**** Recorded data ****

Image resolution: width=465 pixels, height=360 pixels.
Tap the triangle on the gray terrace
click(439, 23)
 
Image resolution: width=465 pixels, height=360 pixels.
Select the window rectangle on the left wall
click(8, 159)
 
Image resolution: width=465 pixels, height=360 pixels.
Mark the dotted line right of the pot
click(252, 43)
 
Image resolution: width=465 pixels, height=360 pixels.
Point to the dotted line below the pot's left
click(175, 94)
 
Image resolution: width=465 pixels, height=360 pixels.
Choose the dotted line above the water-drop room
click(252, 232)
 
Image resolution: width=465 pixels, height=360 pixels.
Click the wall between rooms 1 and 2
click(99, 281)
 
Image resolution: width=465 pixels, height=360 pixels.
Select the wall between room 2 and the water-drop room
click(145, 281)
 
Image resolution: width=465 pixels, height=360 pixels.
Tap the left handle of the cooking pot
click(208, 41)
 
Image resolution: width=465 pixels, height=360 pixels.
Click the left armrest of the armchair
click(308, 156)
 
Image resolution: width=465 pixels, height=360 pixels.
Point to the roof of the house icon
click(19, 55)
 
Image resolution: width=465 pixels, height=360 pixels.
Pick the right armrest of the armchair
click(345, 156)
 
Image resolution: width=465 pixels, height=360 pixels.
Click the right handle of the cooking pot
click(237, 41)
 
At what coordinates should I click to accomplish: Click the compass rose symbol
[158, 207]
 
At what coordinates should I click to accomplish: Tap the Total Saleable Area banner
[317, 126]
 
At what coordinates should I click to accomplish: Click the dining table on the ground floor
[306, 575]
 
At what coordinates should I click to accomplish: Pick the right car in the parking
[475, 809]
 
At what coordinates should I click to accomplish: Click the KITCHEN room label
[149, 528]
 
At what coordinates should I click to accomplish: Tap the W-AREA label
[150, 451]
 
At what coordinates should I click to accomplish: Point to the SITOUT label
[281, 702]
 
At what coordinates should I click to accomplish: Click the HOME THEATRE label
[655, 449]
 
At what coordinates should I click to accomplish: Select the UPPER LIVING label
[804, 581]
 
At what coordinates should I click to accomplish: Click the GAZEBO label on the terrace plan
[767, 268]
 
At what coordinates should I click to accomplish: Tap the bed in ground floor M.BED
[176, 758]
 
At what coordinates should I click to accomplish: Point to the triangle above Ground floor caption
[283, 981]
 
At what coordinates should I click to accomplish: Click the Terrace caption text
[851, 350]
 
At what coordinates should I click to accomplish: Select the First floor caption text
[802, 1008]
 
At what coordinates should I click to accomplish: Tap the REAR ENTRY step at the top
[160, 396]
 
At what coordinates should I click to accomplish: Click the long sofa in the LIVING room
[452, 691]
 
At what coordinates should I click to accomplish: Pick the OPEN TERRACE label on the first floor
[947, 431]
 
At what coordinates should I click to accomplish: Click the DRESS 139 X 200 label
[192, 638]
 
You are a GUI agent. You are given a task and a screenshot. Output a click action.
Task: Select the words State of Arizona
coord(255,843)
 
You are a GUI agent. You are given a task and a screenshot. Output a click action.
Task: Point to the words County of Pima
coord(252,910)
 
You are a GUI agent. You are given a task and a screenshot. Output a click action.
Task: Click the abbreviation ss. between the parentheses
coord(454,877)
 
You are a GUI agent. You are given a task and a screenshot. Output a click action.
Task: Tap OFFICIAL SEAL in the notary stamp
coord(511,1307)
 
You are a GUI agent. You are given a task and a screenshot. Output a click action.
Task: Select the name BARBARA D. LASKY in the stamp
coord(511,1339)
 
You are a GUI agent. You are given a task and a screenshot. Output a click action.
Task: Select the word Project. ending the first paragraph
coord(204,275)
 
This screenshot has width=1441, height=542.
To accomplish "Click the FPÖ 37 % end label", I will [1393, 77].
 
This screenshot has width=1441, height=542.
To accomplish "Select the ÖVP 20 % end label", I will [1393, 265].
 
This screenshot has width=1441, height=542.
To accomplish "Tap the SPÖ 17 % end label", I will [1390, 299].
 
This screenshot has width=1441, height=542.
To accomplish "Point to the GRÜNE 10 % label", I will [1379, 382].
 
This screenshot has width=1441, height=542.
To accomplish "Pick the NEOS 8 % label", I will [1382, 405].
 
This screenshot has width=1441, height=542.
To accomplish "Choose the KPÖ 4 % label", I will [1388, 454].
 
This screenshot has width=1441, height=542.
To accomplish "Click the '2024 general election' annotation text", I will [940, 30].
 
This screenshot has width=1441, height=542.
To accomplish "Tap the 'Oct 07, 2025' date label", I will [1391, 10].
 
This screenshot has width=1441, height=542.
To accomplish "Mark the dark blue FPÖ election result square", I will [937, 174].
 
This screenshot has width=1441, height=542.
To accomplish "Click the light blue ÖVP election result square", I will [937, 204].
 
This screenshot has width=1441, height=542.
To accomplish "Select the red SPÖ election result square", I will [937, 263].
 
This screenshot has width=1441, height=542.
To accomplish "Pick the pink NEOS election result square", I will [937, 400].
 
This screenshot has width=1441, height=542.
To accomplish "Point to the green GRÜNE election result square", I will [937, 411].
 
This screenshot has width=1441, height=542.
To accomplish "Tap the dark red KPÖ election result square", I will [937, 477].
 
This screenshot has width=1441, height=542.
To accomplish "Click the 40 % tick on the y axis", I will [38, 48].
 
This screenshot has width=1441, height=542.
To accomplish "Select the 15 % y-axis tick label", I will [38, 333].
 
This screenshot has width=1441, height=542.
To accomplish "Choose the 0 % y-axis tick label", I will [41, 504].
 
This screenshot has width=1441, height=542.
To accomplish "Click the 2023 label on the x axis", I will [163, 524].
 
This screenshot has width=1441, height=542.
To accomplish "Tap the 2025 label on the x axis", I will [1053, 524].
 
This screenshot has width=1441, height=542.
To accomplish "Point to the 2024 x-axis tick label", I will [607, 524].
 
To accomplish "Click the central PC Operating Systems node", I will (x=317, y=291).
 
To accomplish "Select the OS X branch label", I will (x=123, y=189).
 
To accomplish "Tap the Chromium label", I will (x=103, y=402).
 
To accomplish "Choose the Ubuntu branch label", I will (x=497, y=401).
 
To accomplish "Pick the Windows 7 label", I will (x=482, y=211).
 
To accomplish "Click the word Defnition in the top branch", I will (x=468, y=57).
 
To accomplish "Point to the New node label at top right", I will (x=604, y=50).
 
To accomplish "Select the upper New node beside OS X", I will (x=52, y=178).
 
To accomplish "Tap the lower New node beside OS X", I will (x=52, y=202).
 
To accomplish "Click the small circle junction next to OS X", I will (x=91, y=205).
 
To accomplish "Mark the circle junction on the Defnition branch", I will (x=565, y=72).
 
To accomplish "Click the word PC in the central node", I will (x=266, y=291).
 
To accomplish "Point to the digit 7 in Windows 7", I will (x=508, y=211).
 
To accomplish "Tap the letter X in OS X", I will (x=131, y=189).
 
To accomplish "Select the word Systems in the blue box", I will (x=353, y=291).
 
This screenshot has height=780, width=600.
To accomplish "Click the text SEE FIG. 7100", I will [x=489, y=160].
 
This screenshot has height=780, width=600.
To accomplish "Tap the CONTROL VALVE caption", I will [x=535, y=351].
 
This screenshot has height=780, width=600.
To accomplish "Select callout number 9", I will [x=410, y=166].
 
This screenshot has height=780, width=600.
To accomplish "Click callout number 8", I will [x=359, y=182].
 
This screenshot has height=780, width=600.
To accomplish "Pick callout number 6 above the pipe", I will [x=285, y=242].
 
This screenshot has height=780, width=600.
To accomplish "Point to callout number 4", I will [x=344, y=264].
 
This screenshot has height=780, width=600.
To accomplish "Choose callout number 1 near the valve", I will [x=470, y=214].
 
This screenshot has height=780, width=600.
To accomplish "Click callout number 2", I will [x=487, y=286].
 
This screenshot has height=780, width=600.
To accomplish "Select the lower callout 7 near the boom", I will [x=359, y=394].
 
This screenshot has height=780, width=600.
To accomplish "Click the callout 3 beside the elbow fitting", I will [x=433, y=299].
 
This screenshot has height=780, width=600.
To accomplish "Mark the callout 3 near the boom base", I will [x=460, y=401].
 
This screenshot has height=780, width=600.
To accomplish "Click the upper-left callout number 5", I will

****

**Directions for this task**
Copy out everything from the line containing "At what coordinates should I click to accomplish: Tap the REAR" down to the line containing "coord(255,843)", keeping both of those lines.

**Output for this task**
At what coordinates should I click to accomplish: Tap the REAR ENTRY step at the top
[160, 396]
 
At what coordinates should I click to accomplish: Click the long sofa in the LIVING room
[452, 691]
 
At what coordinates should I click to accomplish: Pick the OPEN TERRACE label on the first floor
[947, 431]
 
At what coordinates should I click to accomplish: Click the DRESS 139 X 200 label
[192, 638]
 
You are a GUI agent. You are given a task and a screenshot. Output a click action.
Task: Select the words State of Arizona
coord(255,843)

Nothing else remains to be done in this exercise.